Excerpt
■ ■ ■ ■ ■ ■ ■
# Question for GRR-ripper owners.



## ACP (Jan 24, 2009)

I have been thinking about getting a Grr-ripper lately. I have read a lot of positive reviews on them. I was wondering though, would this be a realistic safety tool for my Ridgid TS3660? I have no riving knife and always use the guard and splitter on through cuts. I'd have have to remove it for that cut style. Am I increasing, decreasing safety or is it a push? I like having that guard on, so I am on the fence. I know I can't put in a riving knife on this saw, so I guess one of those after market splitters would be the answer. I'm on the fence but heavily leaning on passing on this tool. Opinions please!


----------



## gus (Oct 31, 2010)

*i recommend it*

i just recently installed the micro jig splitter and got a grr--ripper. a big improvement for me because i really did not like my stock blade guard, so i hardly ever used it. both items work great. the grripper is by far better that any push stick. it gives you a very controlled cut all the way through. it is especially nice for ripping smaller pieces. adjustments are quick and easy. anyway, since i got it i use it all of the time. one thing about using it is that you pass your hand (protected) right over the blade. something that you have never (i hope) normally done. every time i do it my butt puckers a little bit. but really, overall i feel much safer when i use it. hope this helps.


----------



## woodnthings (Jan 24, 2009)
■ ■ ■ ■ ■ ■ ■
Given material

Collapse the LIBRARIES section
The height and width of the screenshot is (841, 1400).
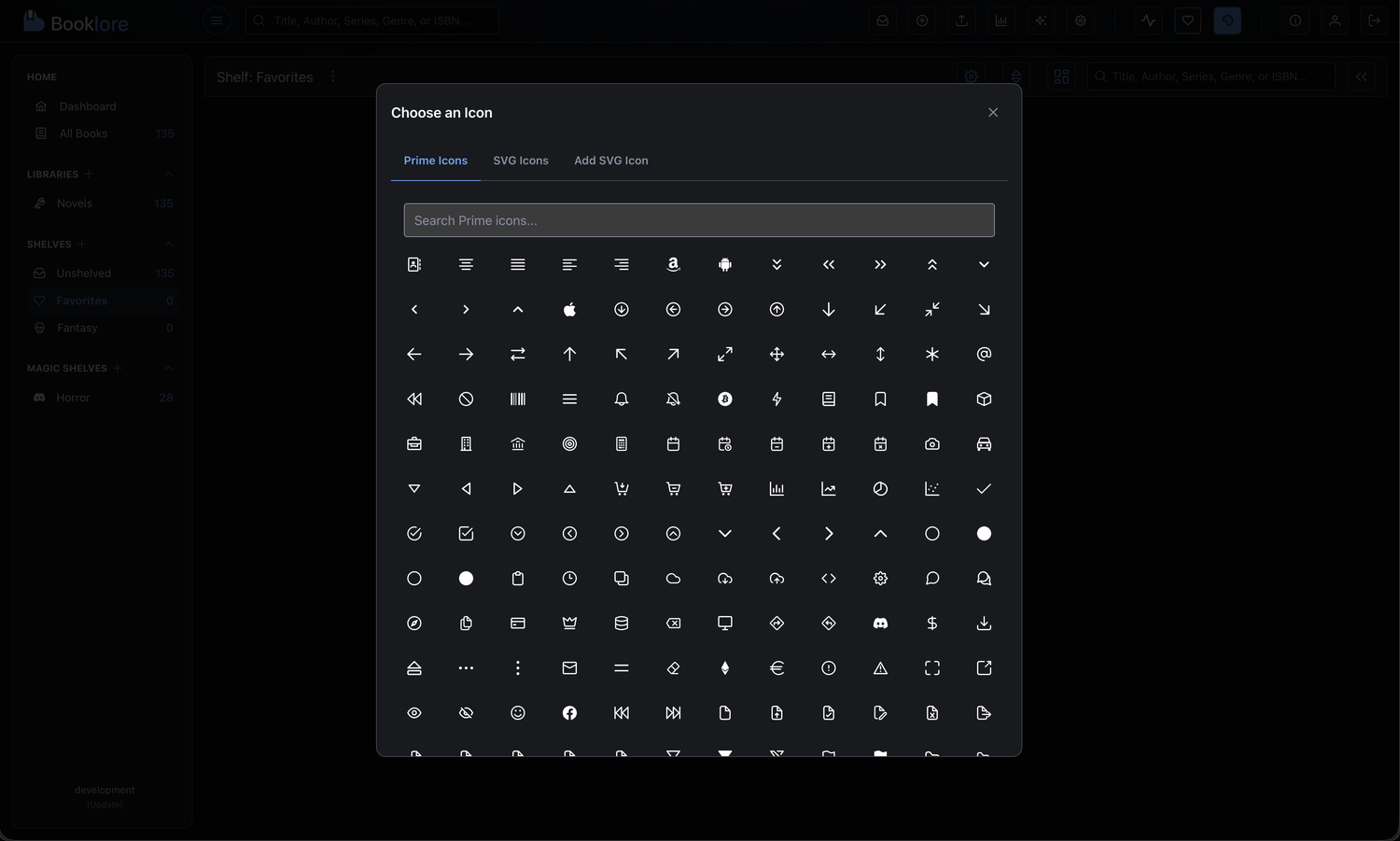(x=168, y=174)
■ ■ ■ ■ ■ ■ ■
Given request 1
In the GRR-ripper thread, which table saw does ACP own?
Given request 2
Continue the GRR-ripper thread from where it stops.

Task result 1
A Ridgid TS3660.

Task result 2
*If you're "on the fence"*



ACP said:


> I have been thinking about getting a Grr-ripper lately. I have read a lot of positive reviews on them. I was wondering though, would this be a realistic safety tool for my Ridgid TS3660? I have no riving knife and always use the guard and splitter on through cuts. I'd have have to remove it for that cut style. Am I increasing, decreasing safety or is it a push? I like having that guard on, so I am on the fence. I know I can't put in a riving knife on this saw, so I guess one of those after market splitters would be the answer. *I'm on the fence *but heavily leaning on passing on this tool. Opinions please!


Pirate's thin stock ripping jig Post 27: 
http://www.woodworkingtalk.com/f27/thin-rips-table-saw-27133/index2/#post220989
 
Then Pirates's solution is for you since it's also "on the fence" . I like it for a Biesemeyer style fence or any fence with a rectangular parallel section. My Unifence won't allow that straddle condition, so for that saw it's not possible. I will make one for my Biesemeyer fence as soon as I find it....still looking. :yes: bill
BTW I think many variations of this are possible.


----------



## gus (Oct 31, 2010)

just fyi, the gripper is not just for ripping small strips.


----------



## ACP (Jan 24, 2009)

I was thinking of this for just normal operation in addition to thin ripping. I have a jig similar to Pirates that was one of the first things I made when I got my table saw. It's the WoodSmith version of that thin strip jig. Works ok, but the far end of the wood sometimes wants to pull away from the fence. I was more wondering if, with this jig, removing the blade guard is going to make it safer or more dangerous. My fear is kickback from the wood movement after the cut, closing on the kerf, with nothing to keep it open and nothing between my blade and hand except a plastic push stick.


----------



## Oak Tree Woodworks (Mar 25, 2010)

Far as using it on your table saw... Forget it. My insurance agent advised me to NEVER Remove any manufactured safety equipment. Any injury suffered by using any power tool that the Safety equipment was removed will not be covered. 
Using one on say a Joiner.. Awesome Idea, Band saw too when resawing. but NEVER Remove any safety equipment. 
Just because we see Norm Abram, Charles Neil, Tommy Schmuck.... err Mac, operate a Table Saw with out the safety shield. That is only done for "PHOTOGRAPHIC CLARITY."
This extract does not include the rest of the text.